Il nous faut donc réapprendre à travailler tous ensemble et se faire confiance mutuellement sans pour autant renier nos convictions. Je serai guidée dans l’exercice de mes fonctions par cette volonté de bâtir les fondations d’une société apaisée et prospère pour tous nos enfants. Une société qui donne à chacun les meilleures chances de réaliser ses rêves et ses ambitions. C’est pour cela que nous faisons de la politique. Pour servir l’intérêt général et celui de la Nouvelle-Calédonie. Alors, ne nous trompons pas de combat. Attachons-nous, toujours et encore, à concilier les antagonismes.
 
Nous ne sommes pas une simple collectivité de la République, mais une entité singulière dans la République française et dans l’environnement océanien. Et nous partageons des valeurs communes ! Celles de la République mais aussi des valeurs mélanésiennes, océaniennes et chrétiennes.

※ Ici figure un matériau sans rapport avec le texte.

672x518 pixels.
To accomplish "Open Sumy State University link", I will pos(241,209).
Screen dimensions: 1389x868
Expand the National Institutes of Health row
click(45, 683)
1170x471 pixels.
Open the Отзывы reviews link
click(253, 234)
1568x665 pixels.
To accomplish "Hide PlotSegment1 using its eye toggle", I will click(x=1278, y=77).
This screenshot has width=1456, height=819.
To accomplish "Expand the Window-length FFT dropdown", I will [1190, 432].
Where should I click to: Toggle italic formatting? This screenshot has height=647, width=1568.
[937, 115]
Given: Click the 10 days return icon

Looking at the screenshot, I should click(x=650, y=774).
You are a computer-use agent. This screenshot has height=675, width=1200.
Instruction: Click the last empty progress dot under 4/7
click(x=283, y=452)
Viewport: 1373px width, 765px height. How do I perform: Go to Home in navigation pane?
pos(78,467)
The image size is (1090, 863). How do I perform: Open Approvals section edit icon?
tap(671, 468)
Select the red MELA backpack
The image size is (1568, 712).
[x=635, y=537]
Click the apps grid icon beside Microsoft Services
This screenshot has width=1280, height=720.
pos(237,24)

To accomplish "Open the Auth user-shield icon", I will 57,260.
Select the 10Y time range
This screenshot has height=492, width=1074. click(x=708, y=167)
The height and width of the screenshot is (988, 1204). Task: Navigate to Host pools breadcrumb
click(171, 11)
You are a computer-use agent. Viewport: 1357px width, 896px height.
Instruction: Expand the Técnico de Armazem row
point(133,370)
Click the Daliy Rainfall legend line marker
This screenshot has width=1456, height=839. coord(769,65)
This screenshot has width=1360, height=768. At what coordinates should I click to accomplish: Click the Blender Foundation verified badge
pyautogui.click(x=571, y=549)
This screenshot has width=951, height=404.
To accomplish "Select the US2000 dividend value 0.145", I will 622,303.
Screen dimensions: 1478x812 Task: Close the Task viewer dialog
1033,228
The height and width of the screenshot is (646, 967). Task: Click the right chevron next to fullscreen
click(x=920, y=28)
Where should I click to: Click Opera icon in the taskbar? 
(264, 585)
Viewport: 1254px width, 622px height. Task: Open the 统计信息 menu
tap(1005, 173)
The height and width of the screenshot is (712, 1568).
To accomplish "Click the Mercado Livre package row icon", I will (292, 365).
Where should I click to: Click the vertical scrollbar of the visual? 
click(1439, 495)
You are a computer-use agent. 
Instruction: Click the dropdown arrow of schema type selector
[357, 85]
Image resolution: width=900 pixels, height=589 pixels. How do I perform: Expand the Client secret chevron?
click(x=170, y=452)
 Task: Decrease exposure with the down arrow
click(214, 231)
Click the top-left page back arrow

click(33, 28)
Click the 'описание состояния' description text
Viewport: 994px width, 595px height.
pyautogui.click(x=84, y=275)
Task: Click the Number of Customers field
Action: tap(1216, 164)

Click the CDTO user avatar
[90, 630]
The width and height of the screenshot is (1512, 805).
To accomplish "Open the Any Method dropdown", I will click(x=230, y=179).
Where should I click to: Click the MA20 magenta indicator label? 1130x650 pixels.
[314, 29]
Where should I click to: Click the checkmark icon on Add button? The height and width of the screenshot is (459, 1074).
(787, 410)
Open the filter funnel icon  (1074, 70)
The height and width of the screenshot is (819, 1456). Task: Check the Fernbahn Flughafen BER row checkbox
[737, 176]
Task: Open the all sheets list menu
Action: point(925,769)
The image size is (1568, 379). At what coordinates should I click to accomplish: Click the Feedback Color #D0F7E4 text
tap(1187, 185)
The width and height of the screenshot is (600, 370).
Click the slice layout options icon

C’est là un formidable socle pour construire notre société dans la reconnaissance, le partage et le respect que nous appelons tous de nos souhaits. C’est sur ce socle-là que nous devons nous réunir le plus rapidement possible pour rechercher ensemble une solution partagée par le plus grand nombre pour l’avenir institutionnel de la Nouvelle-Calédonie.
 
Je tiens également à vous assurer solennellement au nom de tous mes collègues membres du gouvernement, de notre totale disponibilité pour permettre au Congrès d’accomplir pleinement ses missions de législateur et d’acteur privilégié du débat politique public. Je sais pouvoir compter sur votre engagement et sur votre soutien que j’appelle de tout mon cœur. Pour conclure, je ferai mienne cette citation de Kennedy s’adressant à ses concitoyens au sujet de la conquête spatiale : Nous faisons des choses « non parce que c’est facile, mais bien parce que c’est difficile, parce que ce but servira à organiser et mesurer le meilleur de nos énergies et de nos savoir-faire, parce que c’est un défi que nous sommes prêts à relever, que nous ne voulons pas remettre à plus tard, et que nous avons l’intention de gagner ».
 
* Présidente du gouvernement. Discours lu jeudi 5 juin au Congrès à la suite de l’élection du XIIIe gouvernement issu de l’Accord de Nouméa.